WHAT TO DO: Check each line of the records below for the string "agent", then state how many lines contain it, with no other output.

**** DATA SHOWN ****

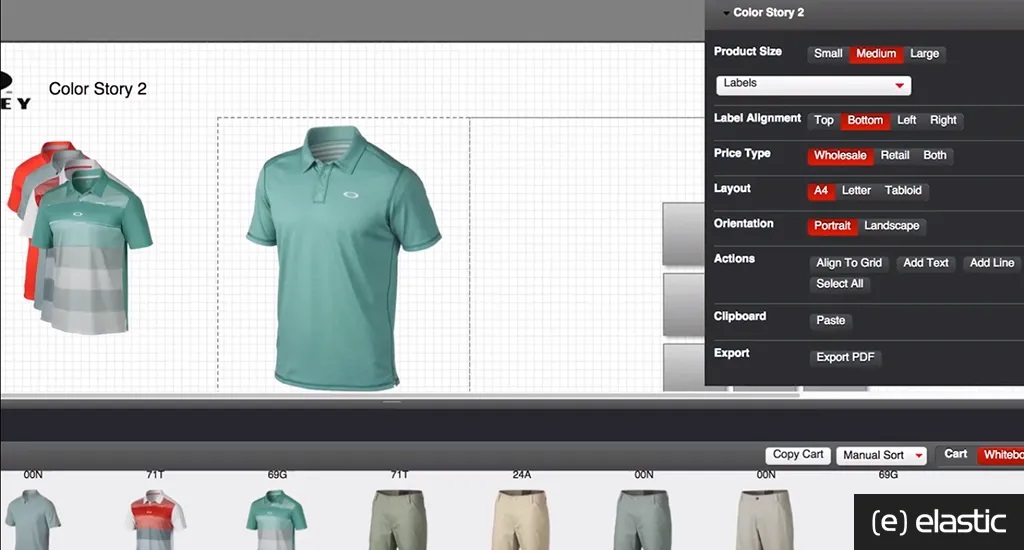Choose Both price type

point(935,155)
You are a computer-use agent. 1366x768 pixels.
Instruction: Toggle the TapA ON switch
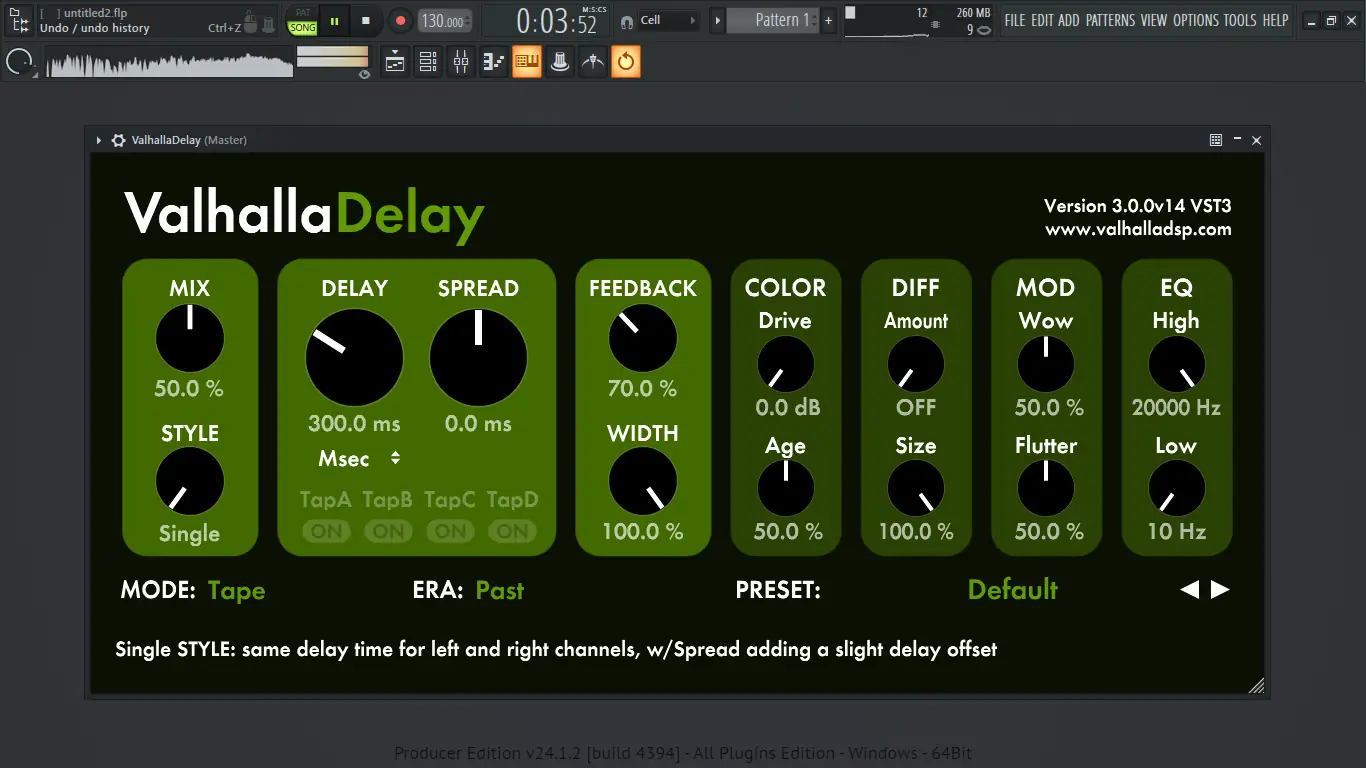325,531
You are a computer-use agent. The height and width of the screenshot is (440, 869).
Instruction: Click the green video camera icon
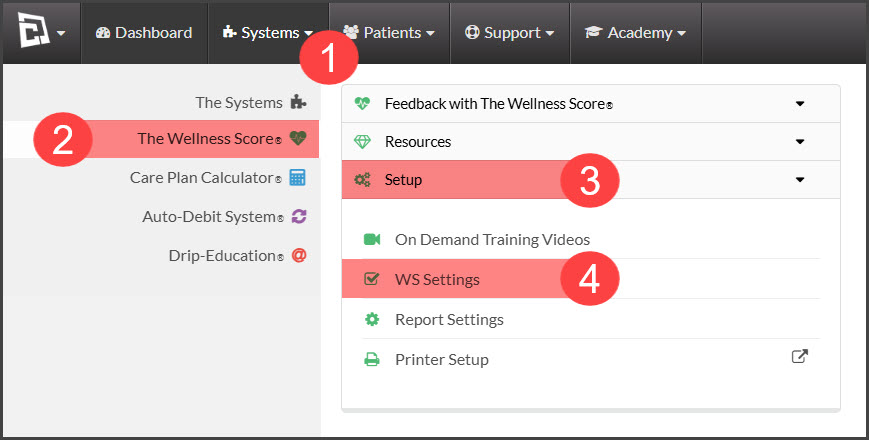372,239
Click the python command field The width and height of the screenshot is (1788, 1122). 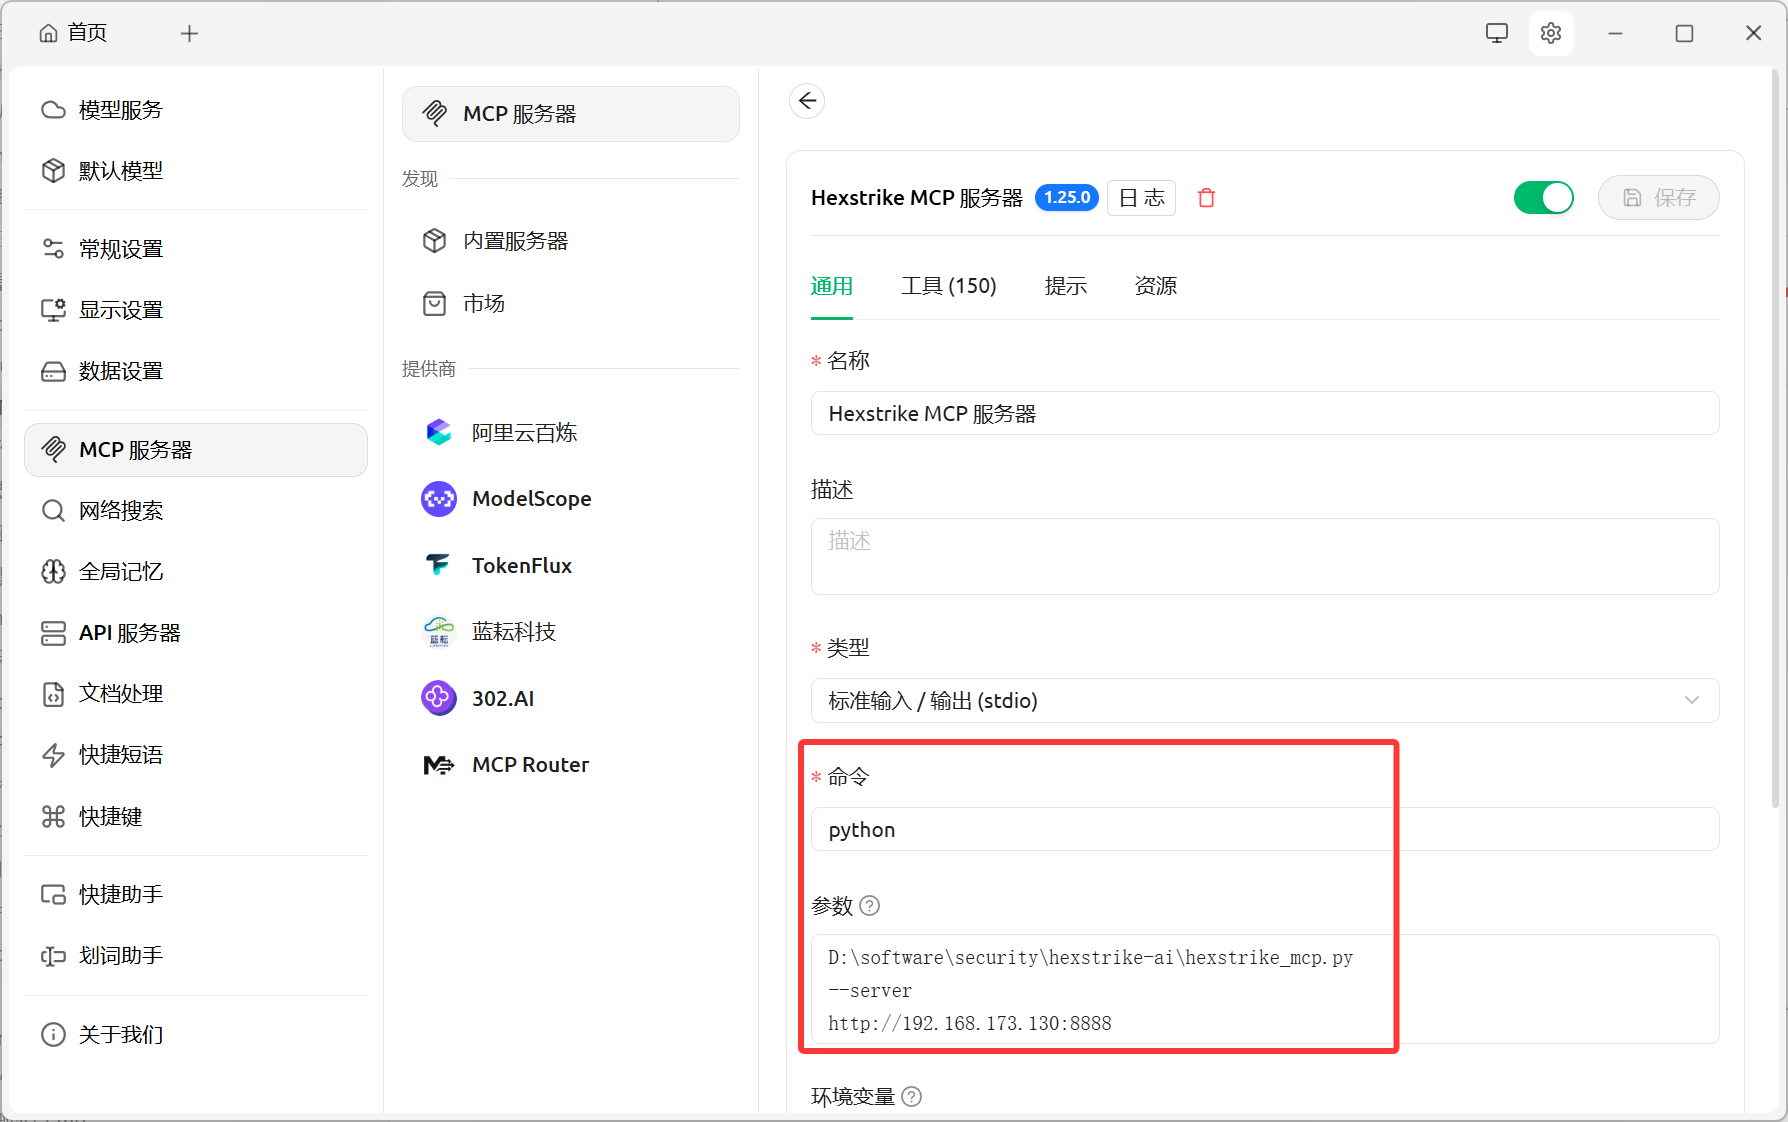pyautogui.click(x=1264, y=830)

****

SOLUTION TO THIS TASK: 2